Directions - In the listing below, find every line with the string "color" and pull it out.

-----

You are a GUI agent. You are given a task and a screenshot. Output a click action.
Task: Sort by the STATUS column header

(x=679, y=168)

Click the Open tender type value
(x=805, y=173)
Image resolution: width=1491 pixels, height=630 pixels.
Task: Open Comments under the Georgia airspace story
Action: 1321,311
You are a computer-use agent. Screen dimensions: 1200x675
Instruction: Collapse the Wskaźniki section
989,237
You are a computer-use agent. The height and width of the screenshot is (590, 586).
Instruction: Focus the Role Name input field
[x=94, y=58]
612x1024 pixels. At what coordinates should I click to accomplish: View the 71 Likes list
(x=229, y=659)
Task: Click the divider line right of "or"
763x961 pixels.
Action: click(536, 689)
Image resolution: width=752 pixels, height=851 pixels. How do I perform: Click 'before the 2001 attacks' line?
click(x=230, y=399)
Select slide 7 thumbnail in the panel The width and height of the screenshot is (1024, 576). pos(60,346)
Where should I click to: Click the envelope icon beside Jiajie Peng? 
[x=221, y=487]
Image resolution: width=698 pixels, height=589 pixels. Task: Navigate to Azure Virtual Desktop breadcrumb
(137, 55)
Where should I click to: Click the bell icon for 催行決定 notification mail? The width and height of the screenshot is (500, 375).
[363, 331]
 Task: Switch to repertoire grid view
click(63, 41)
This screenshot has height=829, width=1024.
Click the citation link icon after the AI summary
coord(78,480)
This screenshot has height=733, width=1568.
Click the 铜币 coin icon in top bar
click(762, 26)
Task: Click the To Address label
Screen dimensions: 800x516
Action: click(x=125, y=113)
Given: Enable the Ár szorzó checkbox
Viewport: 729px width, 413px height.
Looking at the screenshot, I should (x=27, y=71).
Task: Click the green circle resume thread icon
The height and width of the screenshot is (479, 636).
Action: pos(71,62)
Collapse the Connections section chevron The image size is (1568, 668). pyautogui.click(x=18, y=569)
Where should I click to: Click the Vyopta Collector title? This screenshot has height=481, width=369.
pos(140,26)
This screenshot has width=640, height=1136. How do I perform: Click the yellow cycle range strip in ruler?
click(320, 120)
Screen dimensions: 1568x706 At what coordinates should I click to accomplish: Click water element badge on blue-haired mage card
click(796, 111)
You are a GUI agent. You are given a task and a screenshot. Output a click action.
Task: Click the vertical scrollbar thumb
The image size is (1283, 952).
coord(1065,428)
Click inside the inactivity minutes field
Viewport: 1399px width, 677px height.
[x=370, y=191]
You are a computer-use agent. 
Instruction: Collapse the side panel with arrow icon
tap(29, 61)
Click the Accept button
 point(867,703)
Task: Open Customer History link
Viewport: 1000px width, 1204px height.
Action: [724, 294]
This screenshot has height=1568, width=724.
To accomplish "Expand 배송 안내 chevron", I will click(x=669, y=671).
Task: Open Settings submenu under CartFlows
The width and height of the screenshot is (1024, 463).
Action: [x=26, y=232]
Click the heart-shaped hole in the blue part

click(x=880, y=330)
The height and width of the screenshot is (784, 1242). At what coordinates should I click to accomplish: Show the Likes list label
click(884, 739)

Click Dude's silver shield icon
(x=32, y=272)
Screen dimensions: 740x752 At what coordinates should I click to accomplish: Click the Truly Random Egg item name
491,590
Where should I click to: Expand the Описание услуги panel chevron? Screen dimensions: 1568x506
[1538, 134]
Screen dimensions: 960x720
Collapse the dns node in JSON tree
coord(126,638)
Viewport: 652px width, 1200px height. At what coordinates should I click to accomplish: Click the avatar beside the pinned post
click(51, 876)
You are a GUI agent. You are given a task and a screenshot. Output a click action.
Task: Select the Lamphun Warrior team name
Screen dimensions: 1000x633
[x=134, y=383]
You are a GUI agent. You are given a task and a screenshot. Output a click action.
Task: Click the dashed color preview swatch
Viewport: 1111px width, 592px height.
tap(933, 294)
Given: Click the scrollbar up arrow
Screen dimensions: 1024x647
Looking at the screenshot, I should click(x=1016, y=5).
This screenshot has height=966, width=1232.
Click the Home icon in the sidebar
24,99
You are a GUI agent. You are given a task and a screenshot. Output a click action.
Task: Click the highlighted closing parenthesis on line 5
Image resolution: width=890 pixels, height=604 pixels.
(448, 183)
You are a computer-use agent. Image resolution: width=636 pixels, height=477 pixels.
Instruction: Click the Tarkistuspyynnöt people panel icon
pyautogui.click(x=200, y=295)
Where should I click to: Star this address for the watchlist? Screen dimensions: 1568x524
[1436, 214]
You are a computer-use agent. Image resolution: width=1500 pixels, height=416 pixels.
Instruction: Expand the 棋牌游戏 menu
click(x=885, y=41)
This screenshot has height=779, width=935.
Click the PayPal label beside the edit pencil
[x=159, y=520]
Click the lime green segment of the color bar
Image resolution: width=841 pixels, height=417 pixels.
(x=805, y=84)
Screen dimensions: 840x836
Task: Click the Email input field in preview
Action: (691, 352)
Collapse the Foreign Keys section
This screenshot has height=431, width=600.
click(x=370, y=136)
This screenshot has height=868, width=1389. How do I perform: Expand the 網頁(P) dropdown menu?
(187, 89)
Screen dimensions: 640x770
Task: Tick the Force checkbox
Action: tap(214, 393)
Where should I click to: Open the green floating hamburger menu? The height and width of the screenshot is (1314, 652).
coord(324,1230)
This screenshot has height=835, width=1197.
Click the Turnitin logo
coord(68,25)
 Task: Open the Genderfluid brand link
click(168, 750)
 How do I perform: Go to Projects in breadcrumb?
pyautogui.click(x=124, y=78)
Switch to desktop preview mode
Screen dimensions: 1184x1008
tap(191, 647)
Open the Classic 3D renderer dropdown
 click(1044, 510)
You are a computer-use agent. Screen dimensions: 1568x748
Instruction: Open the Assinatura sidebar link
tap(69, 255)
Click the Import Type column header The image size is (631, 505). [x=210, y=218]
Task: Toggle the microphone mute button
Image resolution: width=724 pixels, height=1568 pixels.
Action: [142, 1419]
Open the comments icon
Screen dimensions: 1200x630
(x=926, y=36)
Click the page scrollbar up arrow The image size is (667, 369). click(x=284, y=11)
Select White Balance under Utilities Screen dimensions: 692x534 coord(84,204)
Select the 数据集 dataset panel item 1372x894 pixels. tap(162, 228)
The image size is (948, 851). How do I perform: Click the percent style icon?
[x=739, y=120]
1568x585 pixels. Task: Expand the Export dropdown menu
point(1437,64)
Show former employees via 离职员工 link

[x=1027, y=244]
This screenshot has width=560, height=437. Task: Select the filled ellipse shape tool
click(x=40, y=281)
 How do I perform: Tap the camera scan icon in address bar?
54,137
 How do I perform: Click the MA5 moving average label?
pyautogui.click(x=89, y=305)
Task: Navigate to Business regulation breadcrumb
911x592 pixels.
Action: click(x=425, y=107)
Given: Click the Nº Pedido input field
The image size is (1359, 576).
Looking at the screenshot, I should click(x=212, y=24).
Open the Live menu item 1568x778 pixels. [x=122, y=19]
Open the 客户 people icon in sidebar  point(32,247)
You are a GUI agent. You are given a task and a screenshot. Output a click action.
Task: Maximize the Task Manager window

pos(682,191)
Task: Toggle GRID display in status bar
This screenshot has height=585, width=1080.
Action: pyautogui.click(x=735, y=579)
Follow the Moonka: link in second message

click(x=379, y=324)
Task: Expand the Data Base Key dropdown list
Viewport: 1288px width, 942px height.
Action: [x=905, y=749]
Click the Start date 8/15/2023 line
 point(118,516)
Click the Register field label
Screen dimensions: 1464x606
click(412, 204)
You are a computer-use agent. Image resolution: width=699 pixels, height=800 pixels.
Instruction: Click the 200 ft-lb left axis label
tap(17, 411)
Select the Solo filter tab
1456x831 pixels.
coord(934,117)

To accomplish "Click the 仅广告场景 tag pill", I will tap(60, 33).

-----

Answer for the task -
Task: Click the dashed color preview swatch
Click the lime green segment of the color bar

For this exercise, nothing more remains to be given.